Posted on January 18, 2012 by Ben Algarve
Meravista

This week, I am pleased to be joining in with a rather fun blogging project, started off by Julie Dawn Fox at her own Portugal blog.

The idea for this leads on from the personal A-Z that some of us created after being awarded the Awesome Blog Content award earlier this month. Julie suggested it might be fun to each do a personal “A to Z of Portugal.” Several bloggers have joined in from various countries, and I am pleased to be getting involved myself.

My Personal A to Z of Portugal

My Personal A to Z of Portugal

As I tend to post on a weekly basis, I am doing to do a few letters at a time, and intersperse them with my regular posts. So, as a starting point, this week, I present you with letters A to C of my personal A to Z of Portugal.

A is for Aguardente.

Every country seems to have its own firewater-style spirit – the bottle that gets brought out at the end of a big meal. Greece has ouzo, Italy has grappa, and Denmark has aquavit. Portugal has aguardente.

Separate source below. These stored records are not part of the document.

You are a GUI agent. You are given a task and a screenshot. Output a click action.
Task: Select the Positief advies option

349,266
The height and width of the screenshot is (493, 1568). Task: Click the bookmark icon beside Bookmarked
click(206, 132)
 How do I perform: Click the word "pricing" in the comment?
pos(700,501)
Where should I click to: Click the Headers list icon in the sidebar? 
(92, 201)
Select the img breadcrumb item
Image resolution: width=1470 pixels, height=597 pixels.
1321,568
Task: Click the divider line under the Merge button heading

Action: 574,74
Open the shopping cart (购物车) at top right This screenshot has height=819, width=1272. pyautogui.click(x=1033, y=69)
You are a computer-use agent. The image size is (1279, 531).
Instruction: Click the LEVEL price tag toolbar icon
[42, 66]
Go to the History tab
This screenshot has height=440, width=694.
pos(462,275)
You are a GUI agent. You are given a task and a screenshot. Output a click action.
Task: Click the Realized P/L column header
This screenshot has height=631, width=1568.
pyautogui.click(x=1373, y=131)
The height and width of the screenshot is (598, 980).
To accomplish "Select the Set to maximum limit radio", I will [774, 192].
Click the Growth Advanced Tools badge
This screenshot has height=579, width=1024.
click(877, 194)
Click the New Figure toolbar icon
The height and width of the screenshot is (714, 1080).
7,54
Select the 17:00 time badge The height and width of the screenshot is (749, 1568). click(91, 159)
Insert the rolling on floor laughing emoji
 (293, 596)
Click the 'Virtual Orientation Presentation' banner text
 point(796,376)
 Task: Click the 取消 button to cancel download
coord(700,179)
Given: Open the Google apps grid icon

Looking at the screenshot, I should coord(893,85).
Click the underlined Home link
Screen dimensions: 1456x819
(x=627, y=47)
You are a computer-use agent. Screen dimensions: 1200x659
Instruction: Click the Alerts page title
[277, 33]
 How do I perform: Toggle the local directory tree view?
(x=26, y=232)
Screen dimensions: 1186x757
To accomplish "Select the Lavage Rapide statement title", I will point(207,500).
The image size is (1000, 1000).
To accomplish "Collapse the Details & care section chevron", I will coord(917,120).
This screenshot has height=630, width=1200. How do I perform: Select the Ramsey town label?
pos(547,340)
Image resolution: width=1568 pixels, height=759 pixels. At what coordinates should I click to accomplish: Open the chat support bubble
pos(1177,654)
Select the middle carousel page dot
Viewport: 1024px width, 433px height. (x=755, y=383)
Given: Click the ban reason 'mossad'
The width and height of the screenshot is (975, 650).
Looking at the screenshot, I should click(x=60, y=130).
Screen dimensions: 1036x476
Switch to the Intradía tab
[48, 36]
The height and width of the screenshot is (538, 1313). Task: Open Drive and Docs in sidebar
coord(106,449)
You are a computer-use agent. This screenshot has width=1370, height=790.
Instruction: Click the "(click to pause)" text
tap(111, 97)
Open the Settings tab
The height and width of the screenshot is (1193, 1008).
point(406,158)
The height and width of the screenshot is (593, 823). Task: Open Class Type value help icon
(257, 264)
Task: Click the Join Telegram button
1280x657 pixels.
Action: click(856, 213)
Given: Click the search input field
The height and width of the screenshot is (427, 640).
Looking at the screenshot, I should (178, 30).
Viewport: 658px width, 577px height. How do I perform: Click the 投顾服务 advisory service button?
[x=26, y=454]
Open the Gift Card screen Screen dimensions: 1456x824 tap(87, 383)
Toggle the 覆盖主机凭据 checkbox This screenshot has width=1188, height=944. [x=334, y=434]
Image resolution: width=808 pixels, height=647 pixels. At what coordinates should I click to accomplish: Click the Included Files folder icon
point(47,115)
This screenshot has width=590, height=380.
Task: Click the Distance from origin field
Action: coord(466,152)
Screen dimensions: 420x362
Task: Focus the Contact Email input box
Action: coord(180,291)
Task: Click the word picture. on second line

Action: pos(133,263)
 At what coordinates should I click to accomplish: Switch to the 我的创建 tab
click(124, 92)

Although this is a personal A-Z, I have to admit I am not a fan of this beverage. One shot has the raw power to change the course of an evening; any more than that can write off the following day as well!

We purchased a bottle of aguardente when we moved here, the rationale behind it being nothing more than “when in Rome.” Well, over two years on, I can confirm that all we have used the bottle for is to flame cook chorizo (a common use for aguardente), and to attempt to draw ticks out of my mother-in-law’s dog.

Interestingly, you do sometimes see some very posh looking, expensive aguardente on the shelves around Christmas time, so perhaps there are versions that don’t look and smell like paint stripper. So far though, we have yet to try them….

B is for Barbecue

I was talking about looking forward to BBQs on the terrace as far back as my sixth ever post on this blog, long before I even moved here.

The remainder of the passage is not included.